When I was a teen and walked down the aisle to the altar, laden with guilt over rampant sin in my young life, and prayed for forgiveness, I remember being told I was a new creature – no longer a sinner. 

No longer a sinner – surely that meant I would no longer sin. I wasn’t sure it was even possible to sin. Well, it was. And I did. I was convinced the whole thing “didn’t take,” that I was unacceptable – rejected by God. I had experienced considerable rejection in my life, so it wasn’t a surprise that the Almighty would respond in like manner. 

I didn’t understand that while God had me made a new creature, I could still respond to the old person I carried around with me. So, I wandered for nearly two decades. 

During that time, I watched a popular movie Weekend at Bernies. It was laden with immorality, and I am by no means recommending it. But within its obscenities is a biblical truth. 

The storyline went something like this: two young men spent the weekend propping up an actual dead man, dragging him around with them everywhere they went, dressing him for each occasion as if he were alive. As ridiculous as it was, everyone around them believed the guy was alive. Though the movie was a comedy, such behavior would be horrific in real life. 

Yet, we have our own “Bernies” in a sense. When God justifies us and breathes eternal life into us, we still have an old corpse we drag around with us. Paul often referred to him (or her) as the “old self.” 
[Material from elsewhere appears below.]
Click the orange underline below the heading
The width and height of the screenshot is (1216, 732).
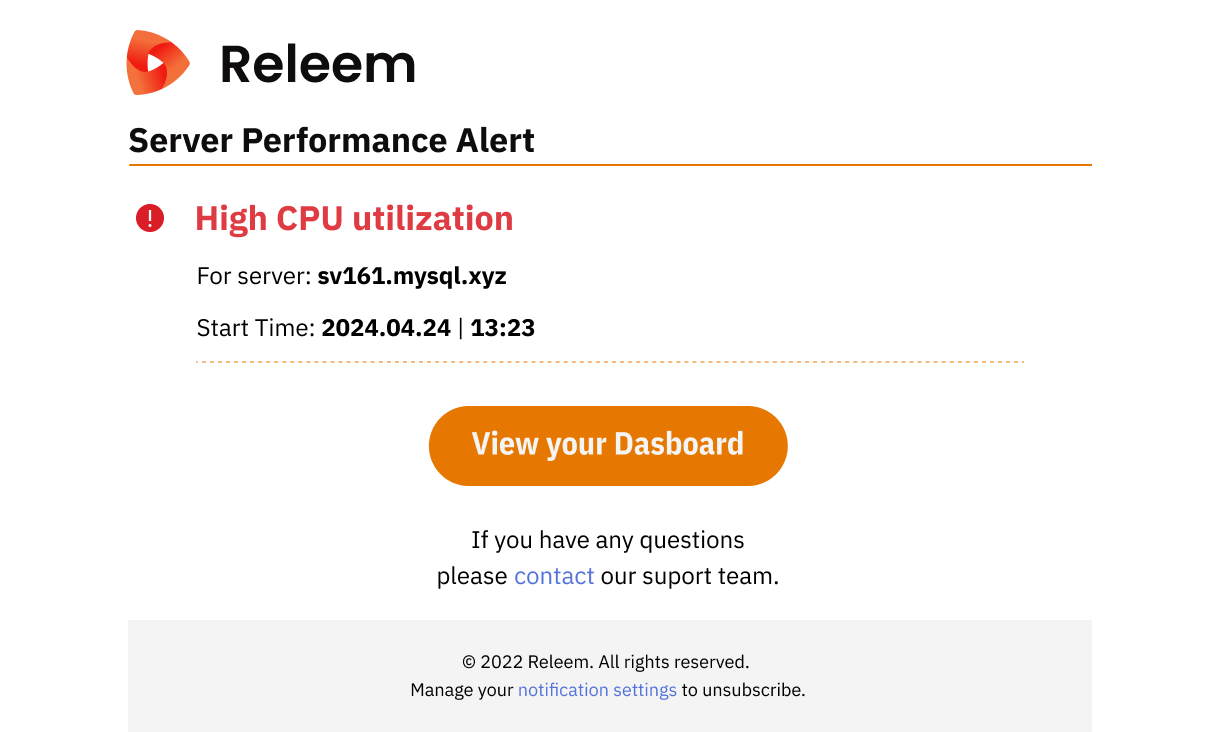tap(610, 165)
Since we have died to sin, how can we continue to live in it? Or have you forgotten that when we were joined with Christ Jesus in baptism, we joined him in his death? For we died and were buried with Christ by baptism. And just as Christ was raised from the dead by the glorious power of the Father, now we also may live new lives (Romans 6:2b-4). 

When I surrendered my life and being to Christ, I then united myself with his death, meaning my old sinful self was crucified with Him (v. 6) – dead as dead can be. Sin no longer has power over me. My body no longer controls me. I, by the Spirit of the risen Christ within me, control my body. 

Paul continued: 

Do not let sin control the way you live; do not give in to sinful desires. Do not let any part of your body become an instrument of evil to serve sin. Instead, give yourselves completely to God, for you were dead, but now you have new life. So use your whole body as an instrument to do what is right for the glory of God. Sin is no longer your master, for you no longer live under the requirements of the law. Instead, you live under the freedom of God’s grace (Romans 6:10-14). 

“Don’t you realize that you become the slave of whatever you choose to obey?” Paul pressed further (v. 16).

Along the way, we will sin. John explained it this way: 

If we claim we have no sin, we are only fooling ourselves and not living in the truth. But if we confess our sins to him, he is faithful and just to forgive us our sins and to cleanse us from all wickedness. If we claim we have not sinned, we are calling God a liar and showing that his word has no place in our hearts (1 John 1:8-10).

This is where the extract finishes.